Salvare il finanziamento per il filobus

Per il Nuovo sistema filoviario di Verona approvato con delibera CIPE n. 28/2009, dal costo pari a 158.788.874 euro, è stato assegnato un contributo statale pari al 60% del costo dell’opera.

Il 18 settembre 2014 è stato stipulato l’atto integrativo e modificativo nr. 1 del contratto per il progetto esecutivo, lavori e fornitura veicoli.

Il Comune di Verona, con delibera n. 73/2018, ha approvato un nuovo accordo procedimentale, da sottoscrivere con il Ministero, indicando la data del 31 gennaio 2022 per l’apertura all’esercizio e termine ultimo per la messa in servizio dell’impianto, pena la revoca dei contributi.

il CIPE, con delibera del 26 aprile 2018 ha approvato la realizzazione dell’intervento del Comune rimodulato con un costo ammissibile di euro 142.752.134,22 e contributo statale rideterminato in euro 85.651.280,53.

Il 9 novembre 2020 Comune di Verona e AMT hanno inviato una nuova proposta al Ministero che prevedeva una dilatazione dei tempi e dei costi: dai 142 milioni fino ad allora previsti con contributo statale di 85 milioni, si passava a quasi 177 milioni di cui 106 a carico dello Stato. Il rincaro si giustificherebbe con alcune varianti sul percorso (sdoppiamento del percorso su Via Pisano e Viale Spolverini in Borgo Venezia e la ridefinizione del passaggio agli ex Tabacchi).

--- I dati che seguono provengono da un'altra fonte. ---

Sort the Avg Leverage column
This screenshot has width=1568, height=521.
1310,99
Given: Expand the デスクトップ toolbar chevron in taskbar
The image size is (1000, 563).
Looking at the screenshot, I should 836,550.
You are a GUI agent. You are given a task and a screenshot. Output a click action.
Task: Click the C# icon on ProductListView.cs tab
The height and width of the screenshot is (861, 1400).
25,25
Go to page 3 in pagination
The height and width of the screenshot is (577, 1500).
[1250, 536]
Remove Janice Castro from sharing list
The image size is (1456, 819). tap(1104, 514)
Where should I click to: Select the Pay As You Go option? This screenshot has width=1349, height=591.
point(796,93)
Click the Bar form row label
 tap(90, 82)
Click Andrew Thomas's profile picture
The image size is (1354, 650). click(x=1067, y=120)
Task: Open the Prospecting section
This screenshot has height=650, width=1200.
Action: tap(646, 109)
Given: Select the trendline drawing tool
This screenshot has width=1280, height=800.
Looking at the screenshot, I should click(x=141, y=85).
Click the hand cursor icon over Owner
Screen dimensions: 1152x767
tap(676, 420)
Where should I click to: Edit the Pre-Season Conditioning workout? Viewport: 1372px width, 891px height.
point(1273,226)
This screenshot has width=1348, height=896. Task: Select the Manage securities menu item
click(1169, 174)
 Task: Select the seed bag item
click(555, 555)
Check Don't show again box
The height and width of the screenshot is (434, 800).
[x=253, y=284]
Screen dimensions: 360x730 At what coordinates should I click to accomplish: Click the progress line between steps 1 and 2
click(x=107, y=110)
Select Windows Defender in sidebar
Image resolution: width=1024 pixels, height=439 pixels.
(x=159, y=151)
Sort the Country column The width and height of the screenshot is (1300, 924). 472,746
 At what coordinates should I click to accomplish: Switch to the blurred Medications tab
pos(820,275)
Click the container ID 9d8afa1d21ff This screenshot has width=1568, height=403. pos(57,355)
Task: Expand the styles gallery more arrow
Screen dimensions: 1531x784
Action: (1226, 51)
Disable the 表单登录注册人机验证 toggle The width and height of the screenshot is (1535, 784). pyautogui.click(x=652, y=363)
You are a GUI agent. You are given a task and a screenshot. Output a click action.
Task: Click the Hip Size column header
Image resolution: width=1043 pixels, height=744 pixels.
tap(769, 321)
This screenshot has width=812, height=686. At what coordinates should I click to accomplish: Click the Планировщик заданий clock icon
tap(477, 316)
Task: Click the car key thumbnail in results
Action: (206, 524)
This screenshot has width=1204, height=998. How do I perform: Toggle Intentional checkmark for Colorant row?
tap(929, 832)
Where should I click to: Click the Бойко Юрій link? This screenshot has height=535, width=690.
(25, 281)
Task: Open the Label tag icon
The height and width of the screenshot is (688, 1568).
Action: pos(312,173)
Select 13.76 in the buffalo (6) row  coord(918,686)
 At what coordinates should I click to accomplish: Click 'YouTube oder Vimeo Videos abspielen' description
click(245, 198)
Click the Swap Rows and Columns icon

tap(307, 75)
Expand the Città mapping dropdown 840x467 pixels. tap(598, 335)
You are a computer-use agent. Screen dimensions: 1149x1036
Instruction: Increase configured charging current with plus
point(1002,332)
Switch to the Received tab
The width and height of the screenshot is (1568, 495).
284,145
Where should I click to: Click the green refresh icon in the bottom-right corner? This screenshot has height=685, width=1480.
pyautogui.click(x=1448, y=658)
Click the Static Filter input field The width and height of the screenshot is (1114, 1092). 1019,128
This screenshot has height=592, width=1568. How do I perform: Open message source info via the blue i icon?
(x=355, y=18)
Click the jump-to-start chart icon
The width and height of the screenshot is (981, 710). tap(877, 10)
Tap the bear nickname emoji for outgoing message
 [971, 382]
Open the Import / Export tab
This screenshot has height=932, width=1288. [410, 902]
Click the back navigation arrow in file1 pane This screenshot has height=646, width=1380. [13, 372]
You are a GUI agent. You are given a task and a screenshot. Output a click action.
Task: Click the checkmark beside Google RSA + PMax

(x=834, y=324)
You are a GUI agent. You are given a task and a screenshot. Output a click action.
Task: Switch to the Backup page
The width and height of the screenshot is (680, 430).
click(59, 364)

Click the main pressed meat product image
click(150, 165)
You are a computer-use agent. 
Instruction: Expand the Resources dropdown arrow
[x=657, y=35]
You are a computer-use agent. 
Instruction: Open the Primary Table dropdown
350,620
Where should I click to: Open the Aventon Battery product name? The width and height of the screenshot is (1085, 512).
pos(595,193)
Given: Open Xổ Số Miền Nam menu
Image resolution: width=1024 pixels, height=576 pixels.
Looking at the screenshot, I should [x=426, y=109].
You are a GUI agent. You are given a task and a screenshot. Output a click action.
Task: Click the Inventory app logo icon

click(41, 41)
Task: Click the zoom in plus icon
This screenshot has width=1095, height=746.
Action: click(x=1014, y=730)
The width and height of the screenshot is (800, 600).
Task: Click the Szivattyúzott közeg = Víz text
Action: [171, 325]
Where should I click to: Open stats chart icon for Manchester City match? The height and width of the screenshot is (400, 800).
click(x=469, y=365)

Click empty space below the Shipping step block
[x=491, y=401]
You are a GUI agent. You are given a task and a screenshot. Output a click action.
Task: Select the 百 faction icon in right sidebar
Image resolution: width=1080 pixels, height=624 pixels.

Non risulta alcuna rivisitazione del mezzo. Quello che viene previsto in questo nuovo progetto è una piccola riduzione della parte elettrificata, sia per superare le criticità lungo il percorso, sia per garantire alle batteria tempi adeguati di ricaricamento. La lunghezza dei mezzi sarebbe di 18,75 metri rispetto ai 17,94 previsti precedentemente.

Viene prospettato un nuovo bando entro fine 2021, l’aggiudicazione entro luglio 2022, la stipula del nuovo contratto entro ottobre 2022, l’inizio lavori il primo gennaio 2023 e la fine lavori il 15 aprile 2026.

Anche queste date non sono state rispettate.

Quindi, riepilogando, ad oggi non sono state rispettate nè le date proposte nel mese di novembre 2020, né quella sottoscritta del 31 gennaio 2022.

Il “termine ultimo” non rispettato potrebbe comportare il rischio di perdere il finanziamento statale di 85.651.280,53 euro?. Ad oggi non è chiaro cosa potrebbe accadere, ovvero se seguirà:

  • la revoca automatica del finanziamento deciso con la delibera 26 giugno 2009, n. 28 (pubblicata nella Gazzetta Ufficiale n. 270 del 2009) e successive varianti del Comitato Interministeriale per la Programmazione Economica;
  • la revoca del contributo statale solo successivamente all’accertamento dei fatti eventualmente imputabili al Comune di Verona e ad  AMT;
  • soltanto l’aggiornamento della scadenza ufficialmente in essere con nuove date, ovviamente diverse da quelle proposte nel mese di novembre 2020.

Altrettanto non è chiaro se il nuovo progetto di variante del novembre 2020 sia:

  • compatibile con le precedenti decisioni prese dal Ministero e dal CIPE,
  • corrispondente con l’ipotizzata variazione del mezzo;
  • accettabile nei maggiori costi indicati e, conseguentemente, finanziabili per il 60%.

Occorre valutare la reale fattibilità dell’opera e soprattutto, profondere ogni sforzo per “salvare” il finanziamento statale.